# Information:

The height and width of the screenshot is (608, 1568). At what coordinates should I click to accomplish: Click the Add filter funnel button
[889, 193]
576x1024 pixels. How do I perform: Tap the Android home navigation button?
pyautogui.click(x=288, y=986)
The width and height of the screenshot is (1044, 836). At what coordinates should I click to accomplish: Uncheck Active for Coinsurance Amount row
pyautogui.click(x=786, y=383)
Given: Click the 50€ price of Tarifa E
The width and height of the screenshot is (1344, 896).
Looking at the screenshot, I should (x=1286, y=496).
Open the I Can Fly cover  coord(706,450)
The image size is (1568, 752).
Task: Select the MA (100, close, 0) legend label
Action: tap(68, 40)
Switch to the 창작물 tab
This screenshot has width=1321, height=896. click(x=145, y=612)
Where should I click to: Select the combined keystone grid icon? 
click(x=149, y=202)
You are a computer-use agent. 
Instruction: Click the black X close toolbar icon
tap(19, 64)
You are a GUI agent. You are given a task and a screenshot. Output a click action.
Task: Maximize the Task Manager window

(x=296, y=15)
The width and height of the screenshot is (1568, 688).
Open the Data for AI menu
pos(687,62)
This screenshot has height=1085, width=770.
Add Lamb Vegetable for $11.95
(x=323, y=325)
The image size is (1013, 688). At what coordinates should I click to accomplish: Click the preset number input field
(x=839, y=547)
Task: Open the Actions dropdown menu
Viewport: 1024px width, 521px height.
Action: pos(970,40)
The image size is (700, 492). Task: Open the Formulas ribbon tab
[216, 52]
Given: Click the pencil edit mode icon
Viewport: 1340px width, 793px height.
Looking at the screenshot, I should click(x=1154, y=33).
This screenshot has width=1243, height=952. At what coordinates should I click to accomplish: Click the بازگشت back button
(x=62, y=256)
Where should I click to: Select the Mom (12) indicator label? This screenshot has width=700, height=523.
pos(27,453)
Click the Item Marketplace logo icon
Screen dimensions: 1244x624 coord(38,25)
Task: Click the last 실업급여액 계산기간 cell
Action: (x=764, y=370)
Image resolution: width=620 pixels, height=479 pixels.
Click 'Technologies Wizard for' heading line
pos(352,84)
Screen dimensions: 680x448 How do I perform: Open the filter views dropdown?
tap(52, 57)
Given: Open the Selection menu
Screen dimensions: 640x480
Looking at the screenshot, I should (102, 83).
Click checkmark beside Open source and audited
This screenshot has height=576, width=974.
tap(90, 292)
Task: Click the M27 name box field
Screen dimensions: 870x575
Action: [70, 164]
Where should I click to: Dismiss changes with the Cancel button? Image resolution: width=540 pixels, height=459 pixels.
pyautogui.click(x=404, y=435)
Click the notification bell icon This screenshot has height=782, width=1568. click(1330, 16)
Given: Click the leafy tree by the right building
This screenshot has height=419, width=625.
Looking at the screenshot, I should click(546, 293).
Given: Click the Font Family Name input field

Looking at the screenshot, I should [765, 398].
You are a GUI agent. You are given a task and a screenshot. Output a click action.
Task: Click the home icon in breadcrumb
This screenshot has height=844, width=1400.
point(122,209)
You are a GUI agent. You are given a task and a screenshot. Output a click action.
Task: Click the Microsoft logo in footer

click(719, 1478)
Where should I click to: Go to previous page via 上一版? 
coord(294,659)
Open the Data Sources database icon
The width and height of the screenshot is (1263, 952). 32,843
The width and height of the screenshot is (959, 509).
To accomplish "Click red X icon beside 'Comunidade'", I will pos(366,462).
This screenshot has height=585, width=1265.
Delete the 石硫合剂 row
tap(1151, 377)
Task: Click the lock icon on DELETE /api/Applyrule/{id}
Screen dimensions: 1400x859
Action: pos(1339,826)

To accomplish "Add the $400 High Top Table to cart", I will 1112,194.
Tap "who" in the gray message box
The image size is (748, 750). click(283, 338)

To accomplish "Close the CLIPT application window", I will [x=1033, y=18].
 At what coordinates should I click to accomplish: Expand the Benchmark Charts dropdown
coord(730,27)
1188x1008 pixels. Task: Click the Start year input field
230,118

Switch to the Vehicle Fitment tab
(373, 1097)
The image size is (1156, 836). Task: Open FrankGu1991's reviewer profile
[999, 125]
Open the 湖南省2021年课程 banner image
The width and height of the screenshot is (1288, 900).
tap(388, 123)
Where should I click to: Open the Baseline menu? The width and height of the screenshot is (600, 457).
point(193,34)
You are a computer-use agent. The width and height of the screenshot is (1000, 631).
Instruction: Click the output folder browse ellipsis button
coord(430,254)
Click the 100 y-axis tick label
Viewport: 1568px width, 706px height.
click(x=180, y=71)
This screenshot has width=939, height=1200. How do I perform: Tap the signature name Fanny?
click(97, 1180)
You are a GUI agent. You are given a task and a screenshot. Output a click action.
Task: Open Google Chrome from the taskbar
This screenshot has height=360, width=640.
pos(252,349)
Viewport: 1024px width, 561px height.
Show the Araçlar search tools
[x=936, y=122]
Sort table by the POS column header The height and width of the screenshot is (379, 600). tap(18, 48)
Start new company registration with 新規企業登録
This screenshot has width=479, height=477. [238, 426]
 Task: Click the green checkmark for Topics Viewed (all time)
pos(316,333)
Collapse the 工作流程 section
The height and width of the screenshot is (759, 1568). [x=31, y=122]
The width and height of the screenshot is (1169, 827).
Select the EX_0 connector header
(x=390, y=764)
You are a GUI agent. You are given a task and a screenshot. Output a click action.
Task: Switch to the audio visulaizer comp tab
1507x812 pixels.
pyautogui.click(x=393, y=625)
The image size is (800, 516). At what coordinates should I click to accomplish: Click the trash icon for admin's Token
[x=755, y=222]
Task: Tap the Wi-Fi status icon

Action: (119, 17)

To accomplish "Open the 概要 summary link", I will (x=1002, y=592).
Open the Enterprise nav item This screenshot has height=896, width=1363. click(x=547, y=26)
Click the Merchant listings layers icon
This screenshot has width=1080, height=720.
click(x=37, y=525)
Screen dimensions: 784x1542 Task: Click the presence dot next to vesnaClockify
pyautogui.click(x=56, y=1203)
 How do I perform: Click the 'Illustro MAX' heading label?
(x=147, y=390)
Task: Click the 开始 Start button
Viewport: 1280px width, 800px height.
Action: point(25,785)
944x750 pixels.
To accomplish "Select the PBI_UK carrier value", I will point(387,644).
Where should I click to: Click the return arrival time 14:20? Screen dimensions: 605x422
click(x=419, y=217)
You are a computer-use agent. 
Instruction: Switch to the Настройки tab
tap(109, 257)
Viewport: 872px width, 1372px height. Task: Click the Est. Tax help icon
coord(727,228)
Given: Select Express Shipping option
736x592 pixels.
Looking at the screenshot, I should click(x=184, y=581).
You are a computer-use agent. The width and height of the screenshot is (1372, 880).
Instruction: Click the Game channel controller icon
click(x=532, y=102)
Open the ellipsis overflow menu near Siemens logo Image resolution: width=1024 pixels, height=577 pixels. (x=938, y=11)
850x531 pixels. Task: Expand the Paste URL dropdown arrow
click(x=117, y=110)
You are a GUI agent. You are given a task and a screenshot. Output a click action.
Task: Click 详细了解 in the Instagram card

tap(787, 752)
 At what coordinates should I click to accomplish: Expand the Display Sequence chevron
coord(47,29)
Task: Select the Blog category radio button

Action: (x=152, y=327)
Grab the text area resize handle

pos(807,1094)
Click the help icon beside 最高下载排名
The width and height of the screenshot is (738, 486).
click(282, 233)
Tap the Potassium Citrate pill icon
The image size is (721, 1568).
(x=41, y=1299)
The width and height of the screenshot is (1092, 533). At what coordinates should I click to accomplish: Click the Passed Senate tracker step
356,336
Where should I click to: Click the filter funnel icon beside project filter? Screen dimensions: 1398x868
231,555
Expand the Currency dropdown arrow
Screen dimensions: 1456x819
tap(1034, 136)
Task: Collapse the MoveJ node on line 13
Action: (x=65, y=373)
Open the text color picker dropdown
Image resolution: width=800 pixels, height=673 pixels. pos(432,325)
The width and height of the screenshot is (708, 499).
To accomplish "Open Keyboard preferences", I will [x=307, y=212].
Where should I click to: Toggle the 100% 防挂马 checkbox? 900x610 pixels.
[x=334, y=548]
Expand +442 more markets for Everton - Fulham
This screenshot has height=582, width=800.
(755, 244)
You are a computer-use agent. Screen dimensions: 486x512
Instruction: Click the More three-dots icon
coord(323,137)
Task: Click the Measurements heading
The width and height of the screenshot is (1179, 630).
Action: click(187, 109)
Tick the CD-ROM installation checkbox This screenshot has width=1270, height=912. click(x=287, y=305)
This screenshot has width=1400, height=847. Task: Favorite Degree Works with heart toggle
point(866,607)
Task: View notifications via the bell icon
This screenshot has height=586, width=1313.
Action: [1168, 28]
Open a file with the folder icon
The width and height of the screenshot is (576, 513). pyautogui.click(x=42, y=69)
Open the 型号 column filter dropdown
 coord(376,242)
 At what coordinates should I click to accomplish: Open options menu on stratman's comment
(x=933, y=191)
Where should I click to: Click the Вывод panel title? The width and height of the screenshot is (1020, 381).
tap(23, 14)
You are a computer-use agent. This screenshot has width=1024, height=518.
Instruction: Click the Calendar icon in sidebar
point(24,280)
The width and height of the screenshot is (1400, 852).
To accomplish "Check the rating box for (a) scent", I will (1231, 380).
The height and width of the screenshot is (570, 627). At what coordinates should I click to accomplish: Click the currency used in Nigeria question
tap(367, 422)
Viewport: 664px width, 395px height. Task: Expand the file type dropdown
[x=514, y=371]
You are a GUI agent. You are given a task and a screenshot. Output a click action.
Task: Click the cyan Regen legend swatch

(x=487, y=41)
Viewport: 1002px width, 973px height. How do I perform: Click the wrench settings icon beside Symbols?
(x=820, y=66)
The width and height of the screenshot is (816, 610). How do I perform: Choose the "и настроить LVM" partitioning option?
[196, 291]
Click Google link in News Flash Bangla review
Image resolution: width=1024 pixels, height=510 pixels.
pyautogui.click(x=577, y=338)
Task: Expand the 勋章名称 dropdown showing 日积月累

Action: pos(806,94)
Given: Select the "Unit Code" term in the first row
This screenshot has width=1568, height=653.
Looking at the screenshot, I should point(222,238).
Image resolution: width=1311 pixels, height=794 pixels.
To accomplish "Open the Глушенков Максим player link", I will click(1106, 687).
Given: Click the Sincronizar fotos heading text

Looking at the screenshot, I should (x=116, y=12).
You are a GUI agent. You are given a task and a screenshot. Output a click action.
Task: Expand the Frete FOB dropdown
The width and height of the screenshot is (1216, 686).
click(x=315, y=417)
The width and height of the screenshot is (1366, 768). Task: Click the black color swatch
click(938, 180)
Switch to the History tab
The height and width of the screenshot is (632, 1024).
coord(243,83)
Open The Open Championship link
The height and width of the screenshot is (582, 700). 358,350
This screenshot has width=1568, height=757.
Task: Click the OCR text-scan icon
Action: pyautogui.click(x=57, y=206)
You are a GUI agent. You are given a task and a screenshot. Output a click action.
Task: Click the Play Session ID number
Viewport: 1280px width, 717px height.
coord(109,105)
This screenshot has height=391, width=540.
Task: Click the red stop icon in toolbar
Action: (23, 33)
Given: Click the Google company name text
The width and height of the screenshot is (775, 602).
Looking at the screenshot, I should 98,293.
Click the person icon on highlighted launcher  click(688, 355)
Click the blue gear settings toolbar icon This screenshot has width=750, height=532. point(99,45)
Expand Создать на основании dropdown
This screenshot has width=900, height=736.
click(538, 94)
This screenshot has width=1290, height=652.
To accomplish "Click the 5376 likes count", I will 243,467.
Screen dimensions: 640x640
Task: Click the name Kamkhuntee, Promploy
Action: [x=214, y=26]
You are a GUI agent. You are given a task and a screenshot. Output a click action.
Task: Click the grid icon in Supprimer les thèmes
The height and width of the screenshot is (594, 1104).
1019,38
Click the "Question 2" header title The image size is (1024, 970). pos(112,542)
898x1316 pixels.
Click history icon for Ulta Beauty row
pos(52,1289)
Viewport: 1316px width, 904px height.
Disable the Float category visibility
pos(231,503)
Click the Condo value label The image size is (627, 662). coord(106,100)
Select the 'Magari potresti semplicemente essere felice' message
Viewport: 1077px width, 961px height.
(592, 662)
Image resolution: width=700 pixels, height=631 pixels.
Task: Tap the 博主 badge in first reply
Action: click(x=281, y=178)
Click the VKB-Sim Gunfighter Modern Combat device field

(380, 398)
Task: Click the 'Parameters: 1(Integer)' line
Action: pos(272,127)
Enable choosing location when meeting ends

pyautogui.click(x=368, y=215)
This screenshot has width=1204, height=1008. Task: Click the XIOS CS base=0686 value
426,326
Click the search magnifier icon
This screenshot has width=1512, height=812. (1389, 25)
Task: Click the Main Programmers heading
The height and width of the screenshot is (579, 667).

# Exercise instructions:
Return only the part of the records above that opens with the line containing "Where should I click to: Dismiss" and closes with the line containing "Given: Click the leafy", ends included.

# Written answer:
Where should I click to: Dismiss changes with the Cancel button? Image resolution: width=540 pixels, height=459 pixels.
pyautogui.click(x=404, y=435)
Click the notification bell icon This screenshot has height=782, width=1568. click(1330, 16)
Given: Click the leafy tree by the right building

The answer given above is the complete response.